Stadtmuseum Iserlohn bietet öffentliche Führungen an

Luftschutzstollen Altstadt
© Klein&Neumann (KUN) / Stadt Iserlohn

Iserlohn. (PM Stadt Is.) Das Stadtmuseum Iserlohn (Fritz-Kühn-Platz 1) lädt alle Interessierten herzlich ein zu einer öffentlichen Führung am Mittwoch, 26. Juli, um 15 Uhr.

Das Stadtmuseum befindet sich in einem der schönsten Barockgebäude der Iserlohner Altstadt. Es beherbergt auf drei Etagen Exponate aus beinahe 400 Millionen Jahren Stadtgeschichte. Das thematische Spektrum reicht von Fossilien und Spuren von Dinosauriern bis hin zum Musikhaus Muck aus den 60er Jahren. Die Ausstellung geht den ersten Menschen im Iserlohner Raum nach, erläutert die frühe Eisenverhüttung und den Galmeibergbau und zeigt die Entwicklung von der mittelalterlichen Drahtherstellung zur industriellen Nadelproduktion. Aber auch das Iserlohner Alltagsleben kommt nicht zu kurz: Heimarbeit und Geselligkeit in Kneipen und Vereinen prägten Iserlohn im 19. Jahrhundert. Highlights der Sammlung sind das Kettenhemd, die Iserlohner Tabakdosen als bedeutende kulturgeschichtliche Erzeugnisse der Stadt und die Spuren der Iserlohner Revolution von 1848/49.

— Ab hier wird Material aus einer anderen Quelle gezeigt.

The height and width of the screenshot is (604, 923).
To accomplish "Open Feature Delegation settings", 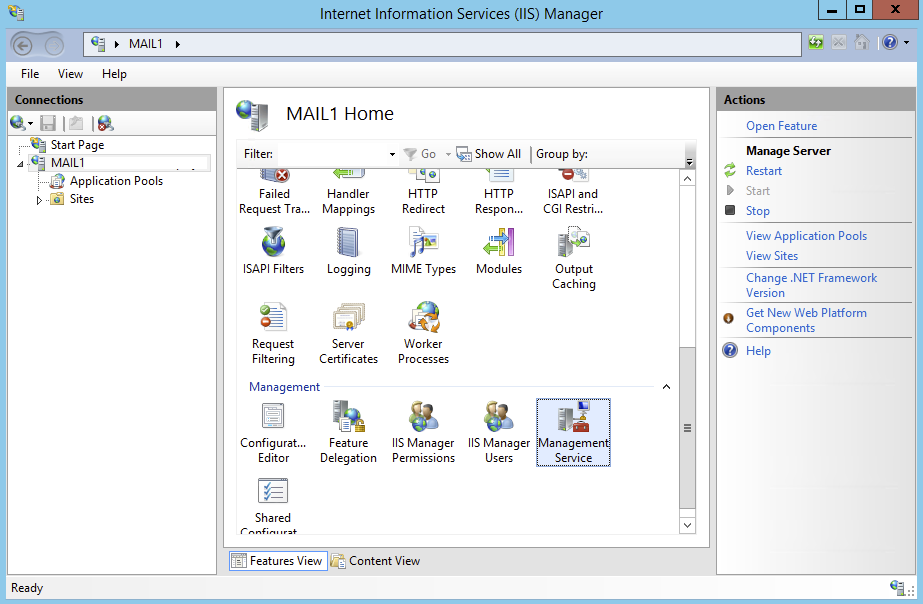I will 348,430.
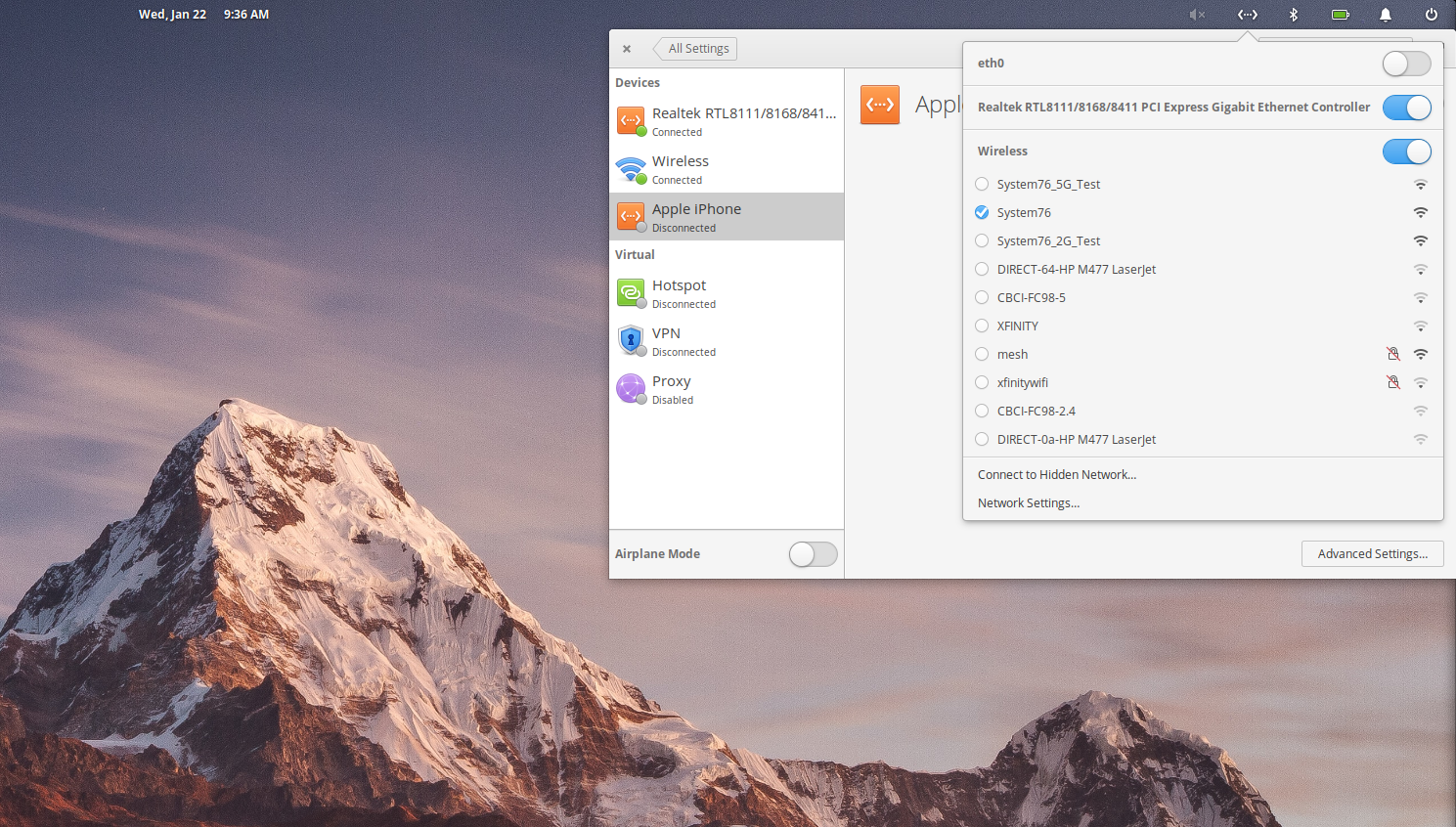
Task: Open the notifications bell icon
Action: point(1386,15)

Die Führung dauert etwa neunzig Minuten. Die Teilnahme kostet vier Euro (ausgenommen Kinder unter 14 Jahren). Um Anmeldung wird gebeten unter Telefon 02371 217-1961 und -1963 oder per E-Mail an museum@iserlohn.de.

Weitere Informationen finden Interessierte unter www.stadtmuseum-iserlohn.de.

Öffentliche Führung durch den Luftschutzstollen Altstadt: Noch freie Plätze am Mittwoch, 26. Juli

Das Stadtmuseum Iserlohn meldet noch freie Plätze für die öffentliche Führung durch den Luftschutzstollen Altstadt am Mittwoch, 26. Juli, 17 Uhr. Interessierte können sich noch anmelden, entweder telefonisch unter 02371 217-1961 und -1963 oder per E-Mail an museum@iserlohn.de.

Weitere Termine für das 2. Halbjahr werden nach den Sommerferien bekanntgegeben.

Der Luftschutzstollen unter der Obersten Stadtkirche ist ein Zeuge des Schreckens, den der Luftkrieg gegen die Zivilbevölkerung verursachte. Der Stollen wurde mitten im Zweiten Weltkrieg geplant, nie zu Ende gebaut und ist bis heute weitgehend unverändert erhalten geblieben.

Iserlohn stellte aufgrund der hier ansässigen Metallindustrie ein mögliches Angriffsziel der Alliierten dar. Ab Sommer 1943 wurde daher im „Bilstein“, dem Felsen unterhalb der Obersten Stadtkirche, der Bau des Luftschutzstollens Altstadt in Angriff genommen – eine von drei geplanten Stollenanlagen in Iserlohn. Ursprünglich für rund 6.000 Menschen geplant, konnte der Stollen bis Kriegsende lediglich rund 2.000 Schutzsuchenden Zuflucht bieten. Er ist heute ein beeindruckender Gedächtnisort für eine beängstigende Epoche.

Die Führung durch den Luftschutzstollen startet im Stadtmuseum am Fritz-Kühn-Platz 1 und dauert etwa eine Stunde. Die Teilnahme kostet vier Euro (ausgenommen Kinder unter 14 Jahren). Informationen finden Interessierte auch unter www.museen-iserlohn.de.